> [TASK DETAILS]:
Beginning with the line that holds "Where should I click to: Disable", copy every remaining line of the listing below exactly, and leave the pictures out.

> [PROVIDED INFORMATION]:
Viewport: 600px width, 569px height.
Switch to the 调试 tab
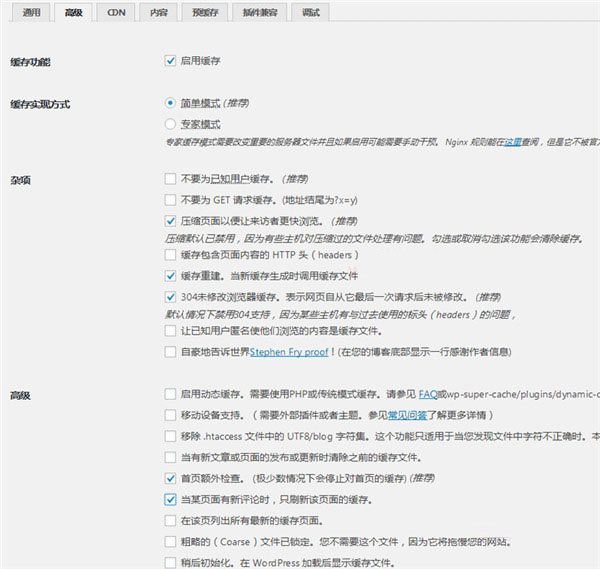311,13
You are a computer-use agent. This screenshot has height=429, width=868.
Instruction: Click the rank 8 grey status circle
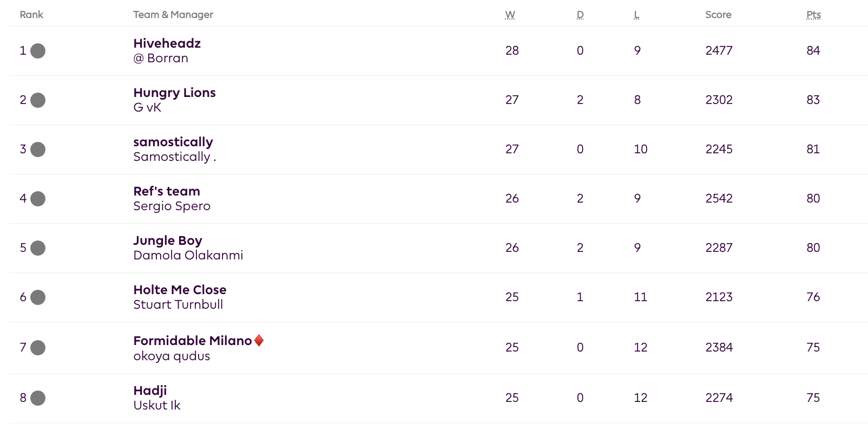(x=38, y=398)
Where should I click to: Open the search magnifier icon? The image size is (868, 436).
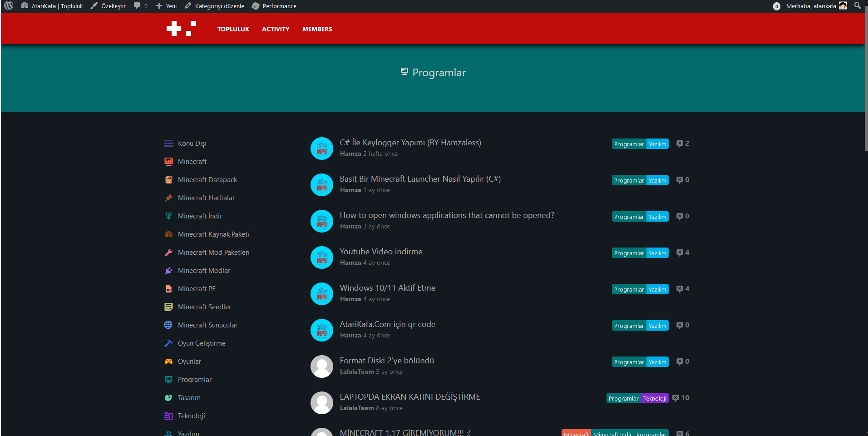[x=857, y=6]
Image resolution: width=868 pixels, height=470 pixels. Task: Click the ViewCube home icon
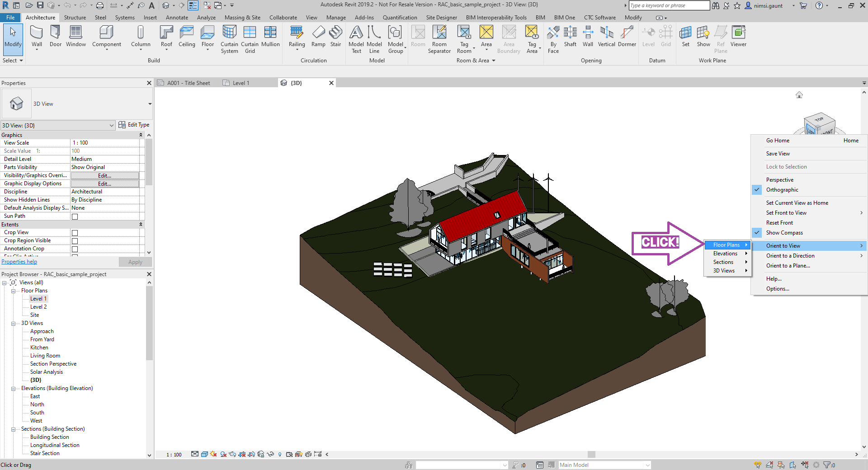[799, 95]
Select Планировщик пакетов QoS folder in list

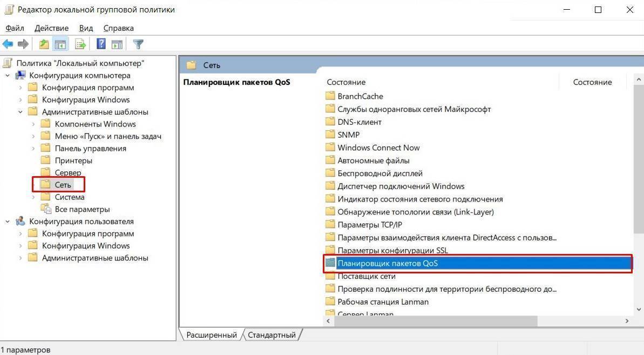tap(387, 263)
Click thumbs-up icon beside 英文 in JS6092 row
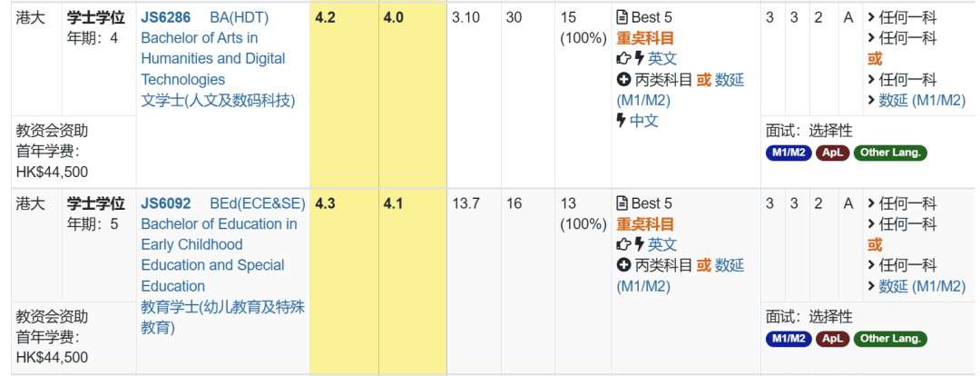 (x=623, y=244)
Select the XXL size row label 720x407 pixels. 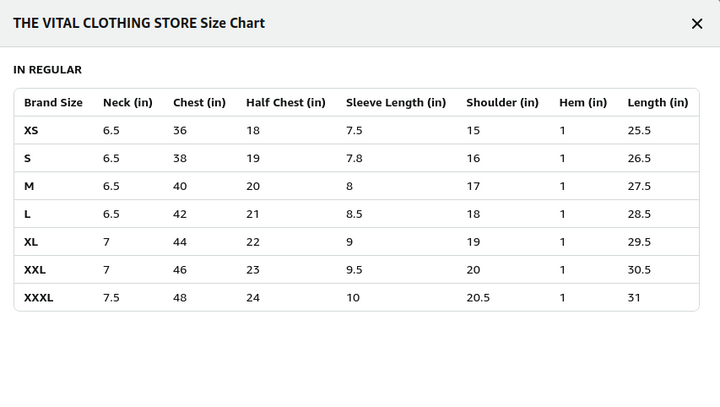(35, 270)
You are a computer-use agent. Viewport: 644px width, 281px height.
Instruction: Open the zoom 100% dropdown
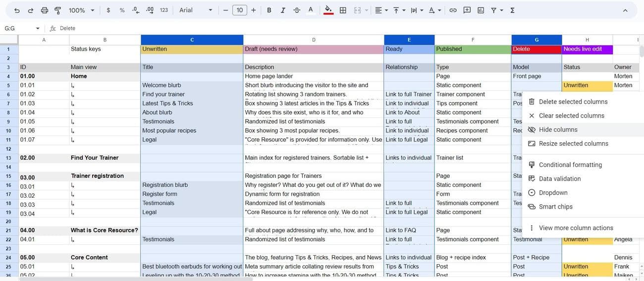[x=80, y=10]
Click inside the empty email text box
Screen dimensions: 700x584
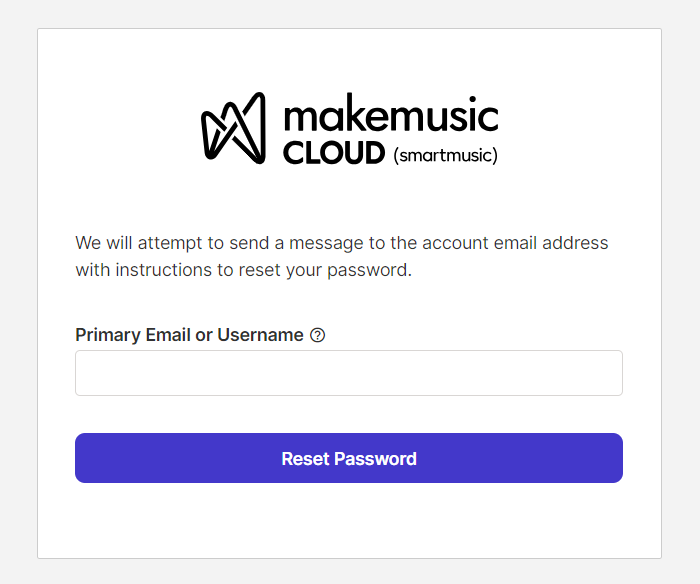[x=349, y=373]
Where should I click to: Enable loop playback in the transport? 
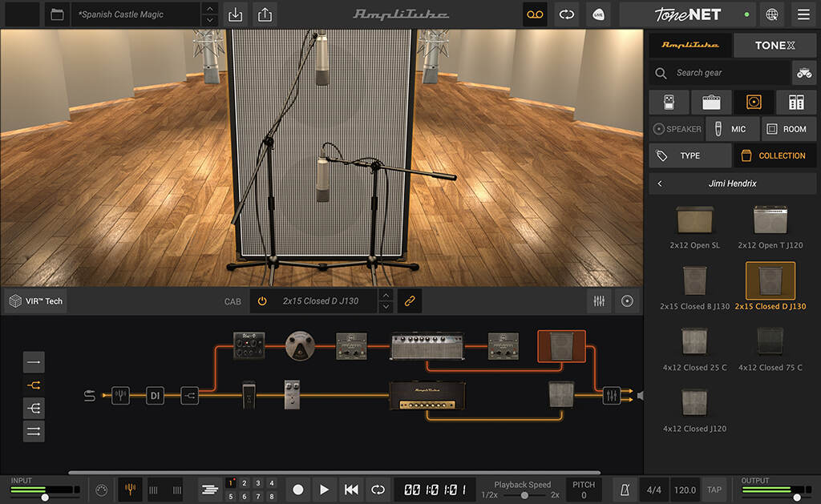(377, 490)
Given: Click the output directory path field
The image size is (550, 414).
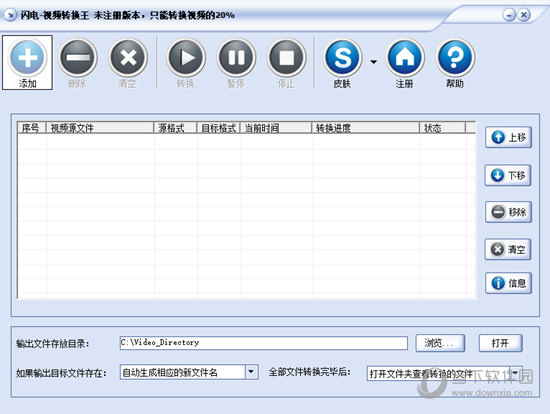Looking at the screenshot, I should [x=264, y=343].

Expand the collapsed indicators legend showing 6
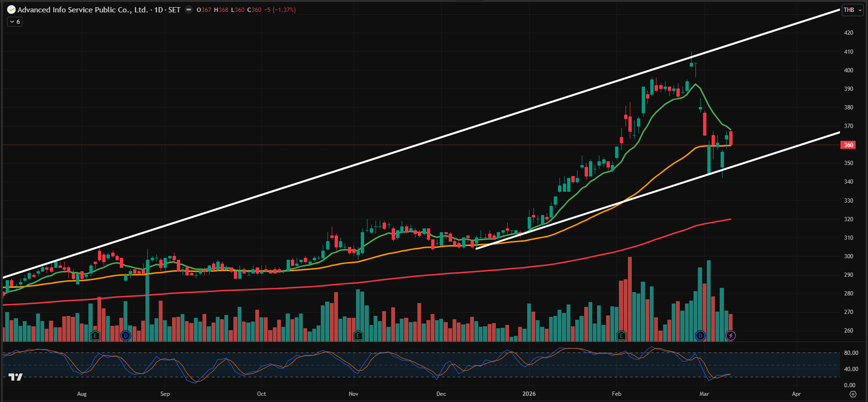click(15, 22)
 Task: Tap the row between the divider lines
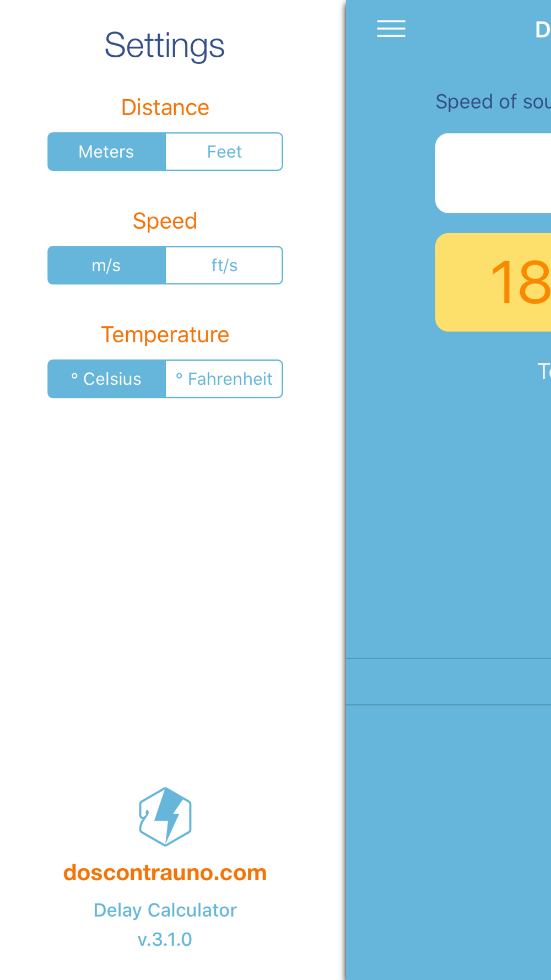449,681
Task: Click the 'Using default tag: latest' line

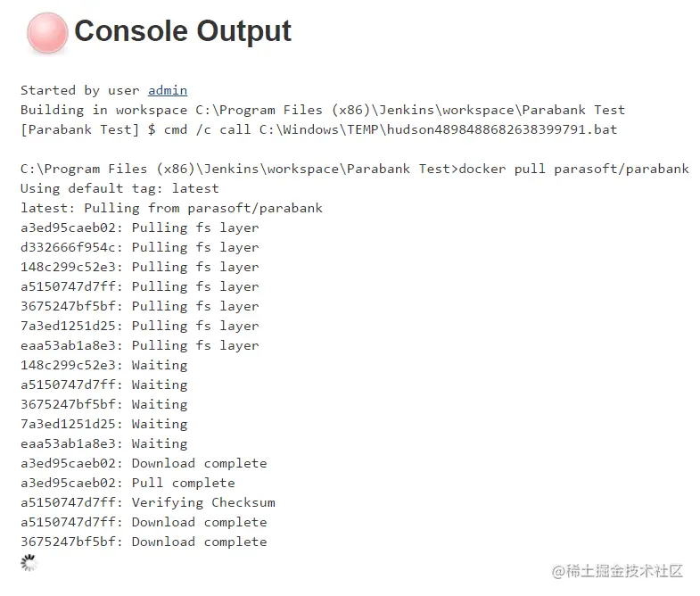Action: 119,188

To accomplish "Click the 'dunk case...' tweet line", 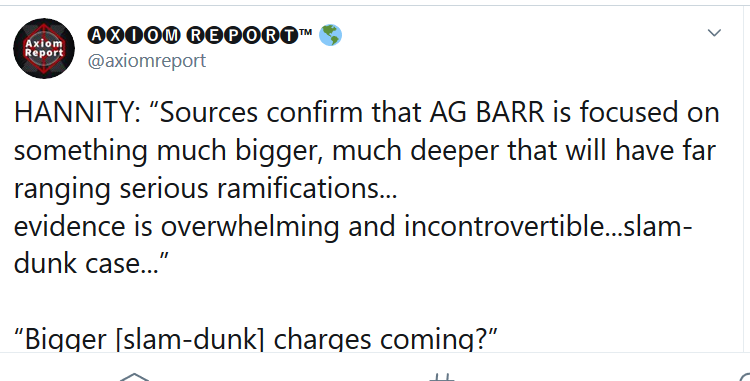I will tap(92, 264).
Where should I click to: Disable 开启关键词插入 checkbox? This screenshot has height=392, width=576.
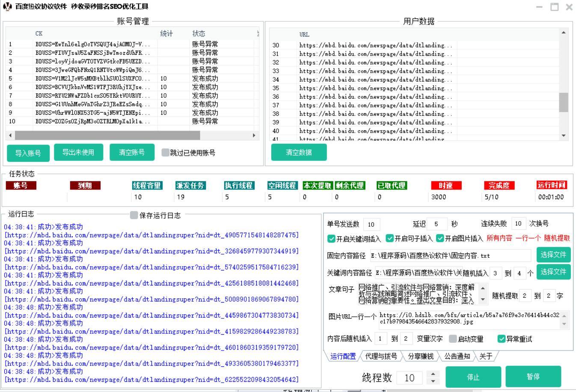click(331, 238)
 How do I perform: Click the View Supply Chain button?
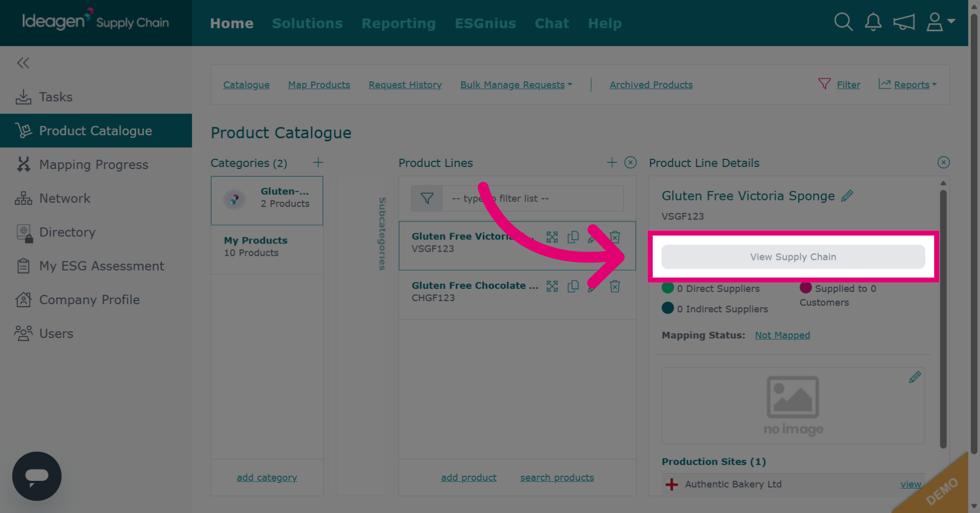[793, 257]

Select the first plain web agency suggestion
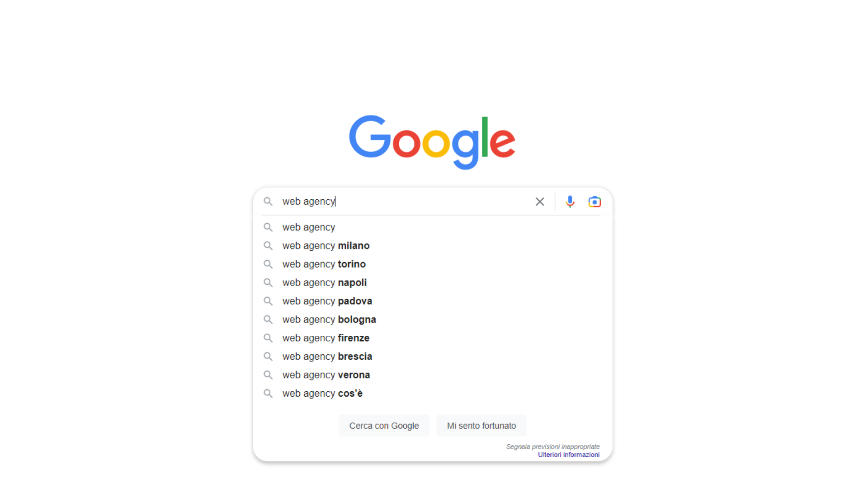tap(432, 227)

> [ANSWER TO THE EXERCISE]:
Where should I click to: Disable 开启关键词插入 checkbox? This screenshot has height=392, width=576.
click(331, 238)
 How do I perform: Click the View Supply Chain button?
[793, 257]

Select the first plain web agency suggestion
tap(432, 227)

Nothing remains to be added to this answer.